La preferencia del coronel Brandon por Marianne, tan premonitoriamente descubierta por sus amigos, se hizo por primera vez perceptible a Elinor cuando ellos dejaron de advertirla. Comenzaron a dirigir su atención e ingenio a su más afortunado rival, y las burlas de que el primero había sido objeto antes de que se despertara en él interés particular alguno, dejaron de caer sobre él cuando sus sentimientos en verdad comenzaron a ser merecedores de esa chanza que con tanta justicia se vincula a la sensibilidad. Elinor se vio obligada, aunque en contra de su voluntad, a creer que los sentimientos que para su propia diversión la señora Jennings le había atribuido al coronel, ciertamente los había despertado su hermana; y que si una general afinidad entre ambos podía impulsar el afecto del señor Willoughby por Marianne, una igualmente notable oposición de caracteres no era freno al afecto del coronel Brandon. Veía esto con ansiedad, pues, ¿qué esperanzas podía tener un hombre retraído de treinta y cinco años frente a un joven lleno de vida de veinticinco? Y como ni siquiera podía desearlo vencedor, con todo el corazón lo deseaba indiferente. Le gustaba el coronel; a pesar de su gravedad y reserva, lo consideraba digno de interés. Sus modales, aunque serios, eran delicados, y su reserva parecía más el resultado de una cierta pesadumbre del espíritu que de un temperamento naturalmente taciturno. Sir John había dejado caer insinuaciones de pasadas heridas y desilusiones, que dieron pie a Elinor para creerlo un hombre desventurado y mirarlo con respeto y lástima.

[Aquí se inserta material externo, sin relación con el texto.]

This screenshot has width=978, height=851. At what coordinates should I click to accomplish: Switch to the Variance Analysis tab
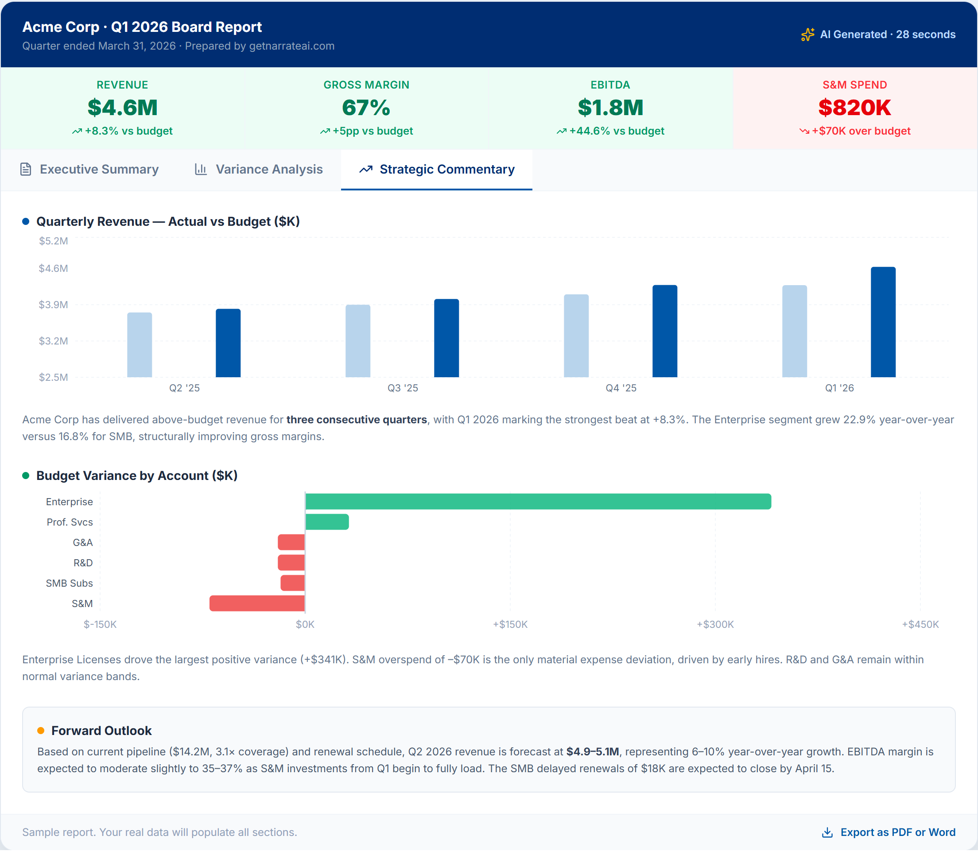click(259, 170)
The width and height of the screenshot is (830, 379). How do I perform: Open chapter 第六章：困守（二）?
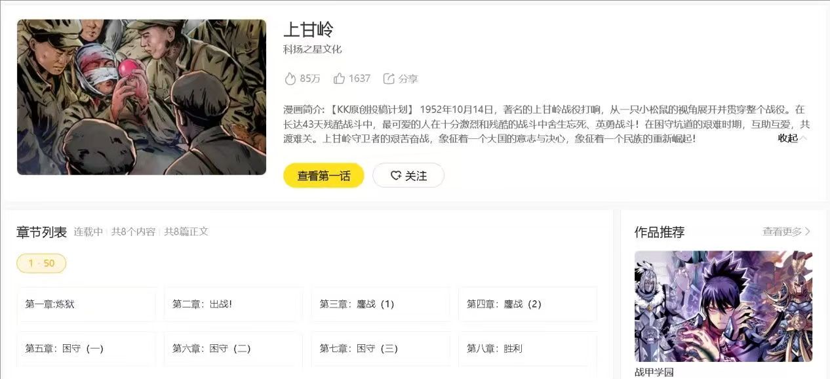(x=233, y=349)
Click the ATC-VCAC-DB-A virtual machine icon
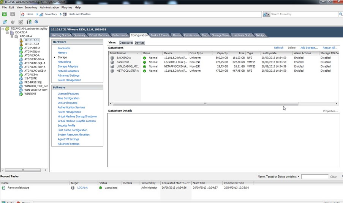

Quizá lo compadecía y estimaba más por los desaires que recibía de Willoughby y Marianne, quienes, colocados en su contra por no ser ni vivaz ni joven, parecían decididos a menospreciar sus cualidades.
—Brandon es justamente el tipo de persona —afirmó Willoughby un día en que conversaban sobre él— de quien todos hablan bien y que no le interesa a nadie; a quien todos están contentos de ver, y con quien nadie se acuerda de hablar.
—Es exactamente lo que pienso de él —exclamó Marianne.
—Pero no hagan propaganda de ello —dijo Elinor—, porque en eso los dos son injustos. En Barton Park todos lo quieren sinceramente, y por mi parte jamás lo veo sin hacer todos los esfuerzos posibles para conversar con él.
—Que usted esté de su parte —replicó Willoughby— en verdad habla en favor del coronel; pero en lo que respecta al aprecio de los demás, ello constituye en sí mismo un reproche. ¿Quién querría someterse a la vergüenza de ser aprobado por mujeres como lady Middleton y la señora Jennings, algo que a cualquiera dejaría por completo impasible?
—Pero puede que el maltrato de gente como usted y Marianne se compense por el aprecio de lady Middleton y su madre. Si el elogio de estas es censura, la censura de ustedes puede ser elogio; porque la falta de juicio de ellas no es mayor que los prejuicios e injusticia de ustedes.
—Cuando sale en defensa de su protegido, puede ser hasta mordaz.
—Mi protegido, como usted lo llama, es un hombre cabal; y la cordura siempre me será atractiva. Sí, Marianne, incluso en un hombre entre los treinta y los cuarenta. Ha visto mucho del mundo, ha estado en el extranjero, ha leído y tiene una cabeza que piensa. He encontrado que puede ofrecerme mucha información sobre diversos temas, y siempre ha contestado a mis preguntas con la presteza que dan los buenos modales y el buen carácter.